Scibor's comments were echoed unanimously by his fellow alumni — from the classes of 1969 to 2013 — who pleaded their case in front of Gordon Tech's rebranding task force, comprised of members of the school's board of directors.
"What's in a name? Everything,'" said Sam Willis, class of 1995. "Why rip out the heart of the school?"
Dia Weil, the board's chairwoman, insisted, "No decision has been made."
The purpose of the meeting, she said, was "to hear your thoughts on rebranding efforts."
A number of options are on the table, said Kelly Jones, president of Gordon Tech, including retaining the school's existing name, tweaking it slightly or somehow incorporating DePaul, to signal the high school's partnership with DePaul University.
"This is about respecting the past but not living in it," said Mary Dempsey, vice-chairwoman of the board and former commissioner of the Chicago Public Library.
The school is named after the Rev. Francis Gordon, a Resurrectionist priest who was very active in Chicago's Polish community. He died in 1928. The school opened in 1952.
Since the 1980s, when enrollment reached 2,000, Gordon Tech has seen a marked decrease in the number of students entering its doors, plummeting to a low of 395 in 2010 despite admitting girls beginning in 2002. Current enrollment is 540 students.
At the same time, enrollment at surrounding elementary feeder schools has risen 220 percent in the past 10 years, according to Dempsey.
"Not enough of those students are choosing Gordon," she said.
Studies conducted in 2011 and 2013 indicate that parents of prospective students place Gordon Tech in the "bottom tier" of high school options, well below Chicago's selective enrollment high schools and private options such as Loyola Academy, said Verna Donovan, a board member.
Though the findings demonstrated a "demand for a high-quality Catholic high school on the North Side," Gordon isn't perceived as the answer to that need, said Donovan, who is also an associate vice president at DePaul.
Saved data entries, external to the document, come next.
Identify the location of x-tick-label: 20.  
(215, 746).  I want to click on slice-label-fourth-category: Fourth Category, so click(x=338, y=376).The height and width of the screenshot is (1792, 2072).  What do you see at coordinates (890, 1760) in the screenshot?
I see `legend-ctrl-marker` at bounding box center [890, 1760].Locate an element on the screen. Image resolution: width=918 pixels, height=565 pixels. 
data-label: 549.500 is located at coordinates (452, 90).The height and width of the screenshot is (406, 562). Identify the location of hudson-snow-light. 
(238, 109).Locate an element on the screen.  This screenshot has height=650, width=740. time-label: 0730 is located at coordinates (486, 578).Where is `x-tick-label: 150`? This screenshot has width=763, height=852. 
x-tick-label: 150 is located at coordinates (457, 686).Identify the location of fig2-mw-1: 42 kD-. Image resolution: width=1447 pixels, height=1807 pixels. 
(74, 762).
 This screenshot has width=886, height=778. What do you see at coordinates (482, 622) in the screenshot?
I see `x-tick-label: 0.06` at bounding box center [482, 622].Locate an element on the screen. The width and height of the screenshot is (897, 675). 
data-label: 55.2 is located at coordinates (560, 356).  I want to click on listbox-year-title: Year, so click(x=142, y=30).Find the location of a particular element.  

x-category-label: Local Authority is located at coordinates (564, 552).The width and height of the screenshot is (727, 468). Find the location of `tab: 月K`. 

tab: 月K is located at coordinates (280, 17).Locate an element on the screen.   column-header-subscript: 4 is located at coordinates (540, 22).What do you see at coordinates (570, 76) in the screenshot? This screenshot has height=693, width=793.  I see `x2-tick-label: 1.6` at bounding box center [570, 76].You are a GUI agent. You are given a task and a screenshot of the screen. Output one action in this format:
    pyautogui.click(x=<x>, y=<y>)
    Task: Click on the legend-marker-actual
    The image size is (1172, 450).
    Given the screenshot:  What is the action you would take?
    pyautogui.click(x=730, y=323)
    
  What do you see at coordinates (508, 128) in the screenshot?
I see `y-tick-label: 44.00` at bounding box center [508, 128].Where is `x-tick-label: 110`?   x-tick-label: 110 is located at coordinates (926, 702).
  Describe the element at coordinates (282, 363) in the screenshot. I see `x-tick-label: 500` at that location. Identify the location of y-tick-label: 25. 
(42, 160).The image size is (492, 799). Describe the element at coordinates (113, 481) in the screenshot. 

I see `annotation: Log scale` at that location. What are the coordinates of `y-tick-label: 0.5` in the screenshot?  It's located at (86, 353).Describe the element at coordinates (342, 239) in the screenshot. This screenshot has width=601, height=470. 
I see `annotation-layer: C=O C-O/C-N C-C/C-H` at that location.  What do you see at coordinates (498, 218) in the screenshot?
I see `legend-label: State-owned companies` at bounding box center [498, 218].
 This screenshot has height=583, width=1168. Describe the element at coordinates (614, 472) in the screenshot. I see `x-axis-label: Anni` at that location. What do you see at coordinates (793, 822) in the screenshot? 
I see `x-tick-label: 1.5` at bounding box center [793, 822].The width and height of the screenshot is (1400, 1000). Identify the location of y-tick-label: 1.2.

Responses showed that Gordon has a poor academic reputation and its facilities are considered run down, she said.
On the positive side, the school's partnership with DePaul, announced in 2012, brings new credibility to Gordon Tech, Donovan said.
The university "has no interest in buying or governing the school," said Dempsey. "But they are committed to working with us for the long haul."
To date, DePaul has helped Gordon Tech develop a facilities plan — "There are years of deferred maintenance," said Dempsey — assisted with music and theater curriculum and paved the way for Gordon Tech to add an International Baccaulaureate program, including picking up the tab for the $9,000 application fee, according to Dempsey.
The rebranding task force is charged with making sure the school's image reflects those positive changes, Weil said.
Alumni overwhelmingly stated their support for enhancing the school's academics and moving the school forward — as Gordon Tech.
"The vision's great," said Scibor. "It's the name change that isn't."